Receive an Accounting of Disclosures
You have the right to request an accounting of disclosures we make of your PHI for purposes other than administration, payment, analysis, and communication of prescription drug benefits. Please note that certain other disclosures need not be included in the accounting of disclosures we provide to you. To obtain an accounting of disclosures, submit a written request to RxSense. We will provide one accounting per 12-month period free of charge, but you may be charged for the cost of any subsequent accountings. We will notify you in advance of the cost involved, and you may choose to withdraw or modify your request at that time.
Request Confidential Communications
You have the right to request that we communicate with you in a certain way or at a certain location.
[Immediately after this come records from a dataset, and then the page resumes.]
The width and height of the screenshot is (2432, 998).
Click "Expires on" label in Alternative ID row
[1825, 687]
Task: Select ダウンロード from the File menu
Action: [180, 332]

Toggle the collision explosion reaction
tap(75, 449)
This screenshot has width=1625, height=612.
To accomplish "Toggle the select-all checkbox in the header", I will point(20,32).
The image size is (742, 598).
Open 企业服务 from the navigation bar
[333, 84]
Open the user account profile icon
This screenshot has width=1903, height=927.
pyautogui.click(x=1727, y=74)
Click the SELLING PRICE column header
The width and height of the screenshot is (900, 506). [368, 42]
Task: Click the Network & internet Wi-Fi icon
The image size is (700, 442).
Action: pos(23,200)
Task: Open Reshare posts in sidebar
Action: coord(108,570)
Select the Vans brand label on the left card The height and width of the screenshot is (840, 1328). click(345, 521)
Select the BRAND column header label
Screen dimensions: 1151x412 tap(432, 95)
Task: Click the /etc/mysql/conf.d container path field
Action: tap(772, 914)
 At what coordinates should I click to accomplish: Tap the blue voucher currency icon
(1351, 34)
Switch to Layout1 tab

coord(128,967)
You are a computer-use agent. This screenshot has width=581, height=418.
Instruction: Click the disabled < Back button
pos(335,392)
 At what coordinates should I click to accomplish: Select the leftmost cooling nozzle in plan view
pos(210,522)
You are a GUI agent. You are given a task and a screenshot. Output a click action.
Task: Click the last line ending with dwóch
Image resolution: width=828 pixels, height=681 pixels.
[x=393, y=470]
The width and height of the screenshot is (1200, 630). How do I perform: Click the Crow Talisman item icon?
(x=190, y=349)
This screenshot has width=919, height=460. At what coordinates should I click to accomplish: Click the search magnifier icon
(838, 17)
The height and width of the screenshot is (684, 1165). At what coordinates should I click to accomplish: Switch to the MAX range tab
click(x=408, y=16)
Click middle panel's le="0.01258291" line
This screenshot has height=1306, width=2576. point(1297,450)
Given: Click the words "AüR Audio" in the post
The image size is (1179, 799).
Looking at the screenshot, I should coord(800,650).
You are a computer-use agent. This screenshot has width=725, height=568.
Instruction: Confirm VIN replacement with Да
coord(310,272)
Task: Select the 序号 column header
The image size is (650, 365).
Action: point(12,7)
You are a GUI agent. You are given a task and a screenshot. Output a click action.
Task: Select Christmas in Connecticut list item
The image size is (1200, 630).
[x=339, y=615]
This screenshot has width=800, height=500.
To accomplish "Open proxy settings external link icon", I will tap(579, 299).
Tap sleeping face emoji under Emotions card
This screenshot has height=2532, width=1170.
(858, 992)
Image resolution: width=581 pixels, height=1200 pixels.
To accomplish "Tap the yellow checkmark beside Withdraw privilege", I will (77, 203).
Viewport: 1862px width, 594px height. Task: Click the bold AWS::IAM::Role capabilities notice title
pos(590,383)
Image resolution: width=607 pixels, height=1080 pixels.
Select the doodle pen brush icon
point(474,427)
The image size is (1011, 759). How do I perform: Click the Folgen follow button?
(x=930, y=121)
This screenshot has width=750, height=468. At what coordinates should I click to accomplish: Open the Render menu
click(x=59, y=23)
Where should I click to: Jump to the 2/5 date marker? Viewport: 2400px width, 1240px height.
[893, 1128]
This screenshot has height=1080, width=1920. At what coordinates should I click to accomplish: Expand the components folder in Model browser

For example, you may request that we contact you only in writing at a specific address. To request confidential communication of your PHI, submit a written request to the RxSense. Your request must state how, where, or when you would like to be contacted. We will accommodate all reasonable requests.
Request a Restriction on Certain Uses and Disclosures
You have the right to request additional restrictions on our use and disclosure of your PHI by sending a written request to RxSense. We are not required to agree to your request except where the disclosure is to a health plan or insurer for purposes of carrying out payment or health care operations, is not otherwise required by law, and the PHI is related to a health care item or service for which you, or a person on your behalf, has paid in full out-of-pocket. If you do not want a claim for payment submitted to your health plan on record, please discuss with the pharmacist or health care provider when you check in for care or before your prescription is sent to the pharmacy.
Notification of Breach
You have a right to be notified in the event there is a breach of your unsecured PHI as defined by HIPAA.
To Report a Problem
If you believe your privacy rights have been violated, you can file a complaint with RxSense or with the Secretary of the United States Department of Health and Human Services. All complaints must be submitted in writing. You will not be penalized or otherwise retaliated against in any way for filing a complaint.
Changes to This Notice
We reserve the right to make changes to this Notice as permitted by law and to make the revised Notice effective for PHI we already have about you as well as any information we receive in the future, as of the effective date of the revised Notice. If we make material or important changes to our privacy practices, we will promptly revise our Notice. Upon request, RxSense will provide a revised Notice to you. We will also post the revised Notice on our Web site at rxsense.com and will make copies available at our facilities and locations where you receive health care products and services from us.